Like Conan Doyle and Leslie Charteris, C. S. Forester was too good a technician to be classified as a sludge writer
tout court
, but his central character was that same sludge basic:
Horatio Hornblower, the best strategic brain in the Royal Navy, was so brilliant that he could work his way to a just preferment only through penetrating the defences of the envious and mediocre.
Pretty much like school, really. Saying the minimum like Gary Cooper in
High Noon
or Alan Ladd in
Shane
, resigned to being misunderstood like Christopher Tietjens in Ford Madox
Ford’s great tetralogy
Parade’s End
(a sludge masterpiece daringly masquerading as literature), to whom else was Hornblower designed to appeal except an Australian schoolboy
whose class marks were going steadily down the drain?

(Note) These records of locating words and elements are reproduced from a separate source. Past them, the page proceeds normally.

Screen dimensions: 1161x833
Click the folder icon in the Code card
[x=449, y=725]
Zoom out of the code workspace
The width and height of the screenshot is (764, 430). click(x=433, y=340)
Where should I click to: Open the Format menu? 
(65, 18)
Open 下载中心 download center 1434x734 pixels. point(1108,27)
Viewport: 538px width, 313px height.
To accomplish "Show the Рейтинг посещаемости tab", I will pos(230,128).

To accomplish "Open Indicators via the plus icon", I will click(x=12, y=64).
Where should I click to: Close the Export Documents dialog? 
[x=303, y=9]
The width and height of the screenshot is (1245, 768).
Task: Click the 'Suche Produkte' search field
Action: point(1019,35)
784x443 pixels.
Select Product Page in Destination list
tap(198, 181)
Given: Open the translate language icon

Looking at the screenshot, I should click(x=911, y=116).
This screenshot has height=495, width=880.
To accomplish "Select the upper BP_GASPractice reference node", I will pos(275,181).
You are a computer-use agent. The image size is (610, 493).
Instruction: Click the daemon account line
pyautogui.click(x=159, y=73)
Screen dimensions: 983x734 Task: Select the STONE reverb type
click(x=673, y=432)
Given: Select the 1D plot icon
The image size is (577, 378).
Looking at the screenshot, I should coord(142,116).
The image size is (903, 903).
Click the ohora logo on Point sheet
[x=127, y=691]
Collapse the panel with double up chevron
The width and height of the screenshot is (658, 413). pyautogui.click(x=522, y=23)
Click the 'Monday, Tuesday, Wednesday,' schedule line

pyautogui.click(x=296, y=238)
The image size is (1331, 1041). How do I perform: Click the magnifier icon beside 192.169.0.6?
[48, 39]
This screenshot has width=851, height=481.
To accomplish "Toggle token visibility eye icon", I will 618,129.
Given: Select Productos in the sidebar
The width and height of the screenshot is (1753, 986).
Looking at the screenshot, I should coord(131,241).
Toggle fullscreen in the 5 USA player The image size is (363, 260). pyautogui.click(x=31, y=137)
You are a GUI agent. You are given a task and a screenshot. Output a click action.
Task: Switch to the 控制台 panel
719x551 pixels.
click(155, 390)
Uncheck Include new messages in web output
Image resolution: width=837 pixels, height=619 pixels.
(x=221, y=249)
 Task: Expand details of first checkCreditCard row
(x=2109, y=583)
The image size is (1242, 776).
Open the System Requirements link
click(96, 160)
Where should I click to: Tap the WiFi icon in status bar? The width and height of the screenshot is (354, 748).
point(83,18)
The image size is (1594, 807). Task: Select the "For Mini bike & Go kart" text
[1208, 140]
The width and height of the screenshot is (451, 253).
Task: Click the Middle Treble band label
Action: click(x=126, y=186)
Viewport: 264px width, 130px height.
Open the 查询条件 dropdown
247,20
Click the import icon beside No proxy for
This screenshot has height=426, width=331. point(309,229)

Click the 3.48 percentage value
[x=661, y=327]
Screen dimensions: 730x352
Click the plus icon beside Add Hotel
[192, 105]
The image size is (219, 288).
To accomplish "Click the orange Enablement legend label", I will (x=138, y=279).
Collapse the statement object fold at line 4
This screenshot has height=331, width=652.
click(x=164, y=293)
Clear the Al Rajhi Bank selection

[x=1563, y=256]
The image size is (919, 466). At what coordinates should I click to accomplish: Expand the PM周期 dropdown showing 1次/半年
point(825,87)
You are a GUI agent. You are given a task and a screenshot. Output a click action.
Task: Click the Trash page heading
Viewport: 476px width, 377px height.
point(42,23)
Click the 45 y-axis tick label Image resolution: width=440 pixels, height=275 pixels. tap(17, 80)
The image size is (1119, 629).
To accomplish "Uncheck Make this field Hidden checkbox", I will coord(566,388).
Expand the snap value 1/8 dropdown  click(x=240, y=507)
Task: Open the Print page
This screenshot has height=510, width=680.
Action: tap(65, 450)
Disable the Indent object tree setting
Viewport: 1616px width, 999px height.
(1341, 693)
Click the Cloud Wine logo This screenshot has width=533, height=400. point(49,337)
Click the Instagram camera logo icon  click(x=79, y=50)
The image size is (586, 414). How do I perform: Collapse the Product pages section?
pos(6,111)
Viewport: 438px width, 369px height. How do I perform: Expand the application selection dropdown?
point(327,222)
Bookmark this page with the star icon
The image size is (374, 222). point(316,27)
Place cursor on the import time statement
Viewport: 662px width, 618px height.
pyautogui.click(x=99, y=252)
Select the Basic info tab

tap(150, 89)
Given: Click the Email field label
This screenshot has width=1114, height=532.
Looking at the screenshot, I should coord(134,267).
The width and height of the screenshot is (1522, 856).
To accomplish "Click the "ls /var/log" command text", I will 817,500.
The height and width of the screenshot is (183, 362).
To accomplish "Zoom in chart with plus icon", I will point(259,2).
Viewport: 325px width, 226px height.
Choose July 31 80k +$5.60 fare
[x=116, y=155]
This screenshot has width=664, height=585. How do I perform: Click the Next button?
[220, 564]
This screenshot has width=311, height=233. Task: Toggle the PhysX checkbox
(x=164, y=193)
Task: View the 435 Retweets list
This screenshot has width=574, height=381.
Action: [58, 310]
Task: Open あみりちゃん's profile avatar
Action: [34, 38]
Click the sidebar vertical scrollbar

It was clear to me even at the time that Forester had based Hornblower solidly, not to say shamelessly, on the original of the heroic figure occupying the top of Nelson’s Column. Along
with the leading character, everything in the Hornblower saga had its basis in historical reality. Forester knew the concrete detail of the period inside out. Years later I wrote myself a starring
role in a Footlights sketch as a pirate captain who did nothing but lurch about shouting orders. (‘Belay the thwart bollocks and lash down the foreskin!’ etc.) I was congratulated
afterwards by a yacht owner in the audience who kindly suggested that I must have known the authentic nautical terminology quite well in order to parody it so effectively. Actually my own nautical
career had consisted of one terrified trip across Sydney harbour as the other half of the crew of my friend Graeme McDonald’s VJ, a journey during which the mere thought of the sharks
cruising below froze my hands to the sheets. I got my technical talk from Forester. ‘Bumscuttle the larboard strakes, Mr Bush!’ I got it from him in full confidence that he got it from
reality. But Forester’s painstaking verisimilitude should not be allowed to disguise the fact that Hornblower is a fantasy.